PRESERVATION OF THE INDIAN LANGUAGE
As a result, the Native American language of the Wampanoag people slowly became extinct. The language of the Wampanoag people has not been spoken as a common language for about seven generations. Only recently has there been a renewed interest in trying to retrieve the language of the Wampanoag – a daunting task, indeed. Fortunately the entire Bible and a few other writings had been translated into the Massachusett language by John Eliot while it was still a vital language. Through great effort, it is hoped the language can be revived.
John Eliot was born about 1604 in Widford, Hertfordshire, England, the son of Bennett Eliot, a yeoman who was a landholder in the parishes of Ware, Widford, Hansdon and Estweeke. John was baptized on 5 August 1604.
He matriculated at Jesus College Cambridge University on 20 March 1619 as a “pensioner,” which meant he paid his own expenses at Jesus College.
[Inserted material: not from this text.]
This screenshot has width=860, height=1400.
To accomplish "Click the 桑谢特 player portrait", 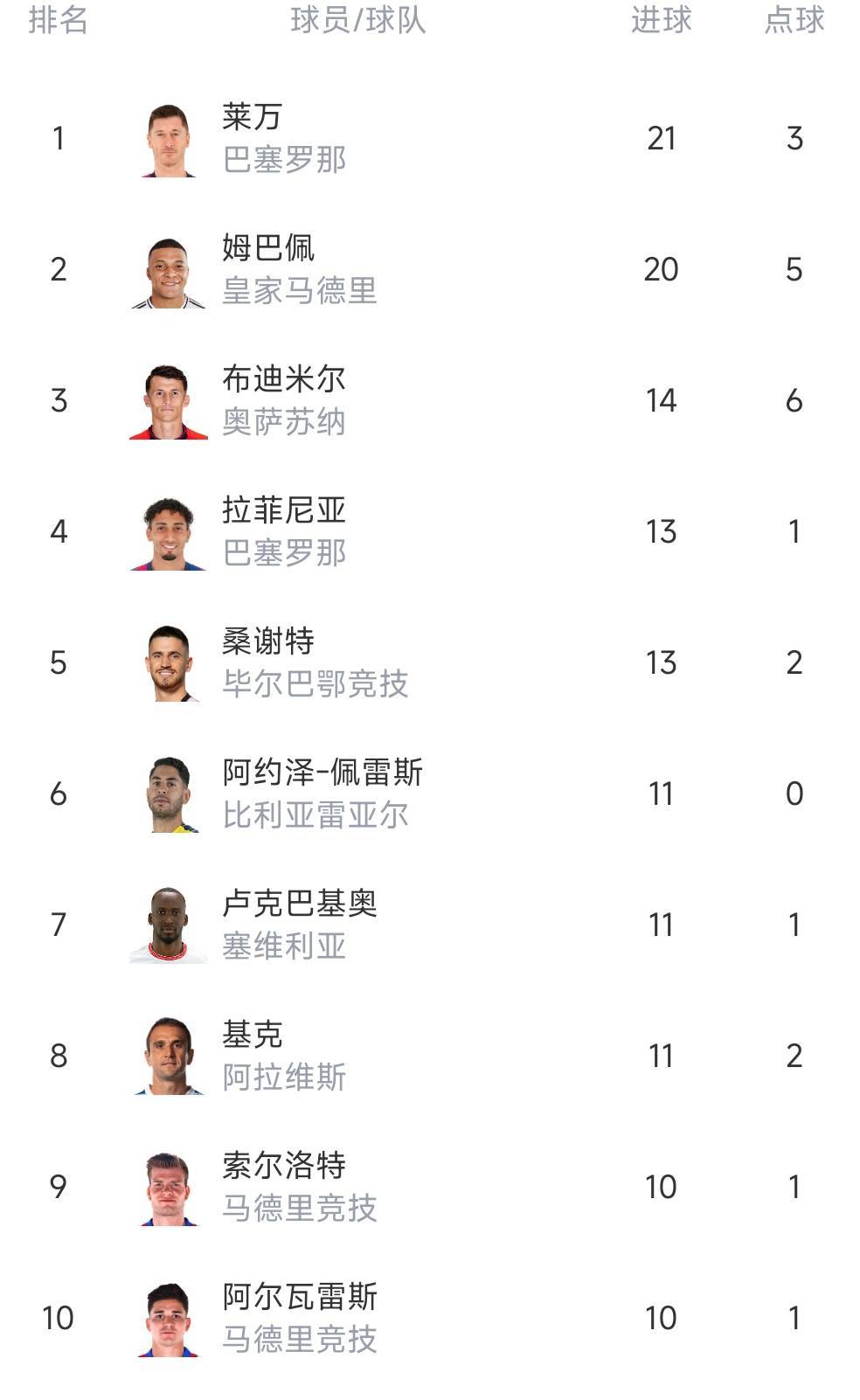I will click(169, 664).
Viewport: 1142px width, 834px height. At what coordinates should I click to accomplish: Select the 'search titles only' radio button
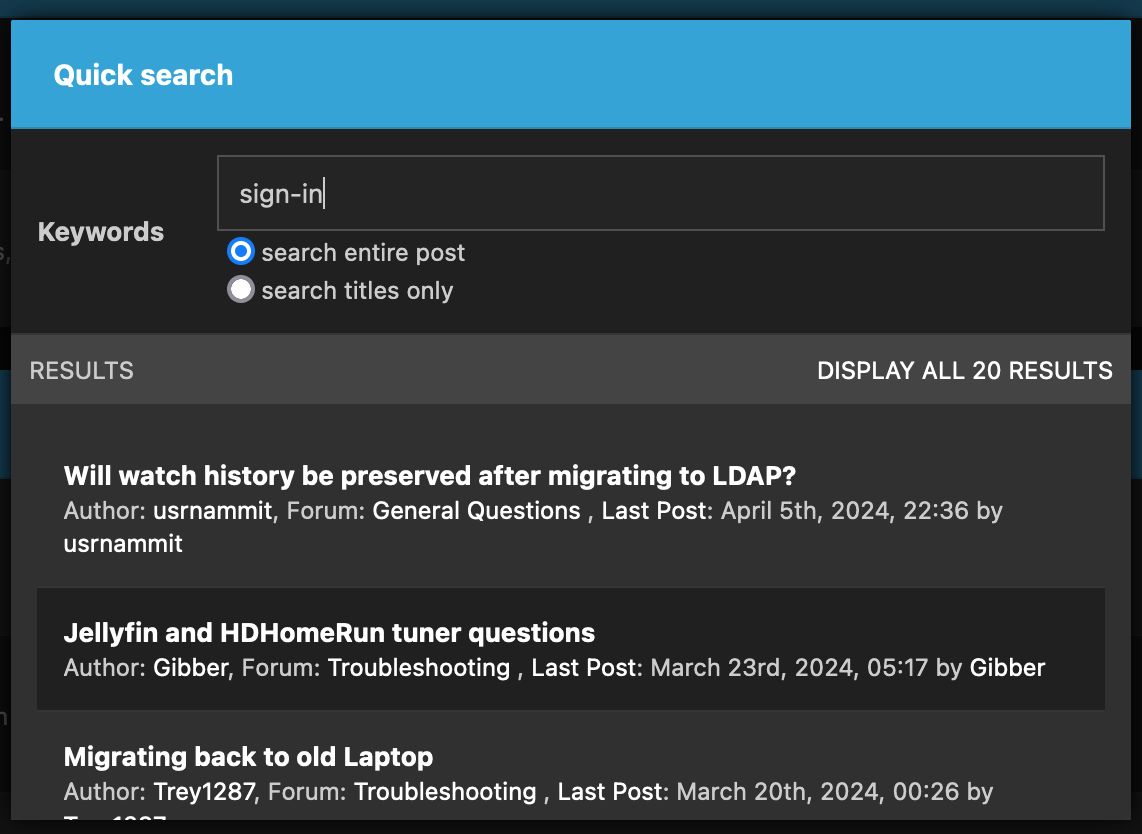coord(241,290)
His father died the year before John received his A.B. degree from Cambridge in 1622. In his father’s will John was provided financial assistance for his maintenance at Cambridge, “where he is a Scholar.”
After leaving Cambridge, John taught for nine years in a grammar school which had been established by Rev. Thomas Hooker at Little Braddow, near Chelmsford, England. There he came under the Puritan influence and decided to become a minister.
Since the Church of England was still dealing harshly with anyone who did not conform to its doctrines and ordinances, John emigrated to New England, landing in Boston on 4 November 1631. On his arrival in New England John pastored a church in Boston for a while before he was ordained to serve the church at Roxbury, Mass.
Apparently, John had become engaged to a woman before leaving England. She came to New England in 1632 and they were married at Roxbury on 4 September 1632.
During the next few years, John developed a deep interest in the neighboring Indians, their language and their culture. In collaboration with his colleague, Rev. Thomas Mather, and neighbor, Rev, Richard Mather, of nearby Dorchester, Eliot translated “The Psalms of David” into the Indian language. He began to preach to the Indians in 1646.
There is an account of his first meeting with the Indians in his book, “The Daybreaking, if not Sunrising, of the Gospel with the Indians in New England,” London, 1647. He tells how on 28 October 1646 four of them went to the wigwam of Waaubon at Nonantum, which was located in the northeast corner of Newton (about five miles from Roxbury). There they met with a group of Indian men, women and children who had gathered from the surrounding area. John opened the meeting with a prayer in English and proceeded to preach for an hour and a quarter in their own language, following which there was a period of questions and answers. The meeting lasted about three hours, during which apples were given to women and children and tobacco to the men.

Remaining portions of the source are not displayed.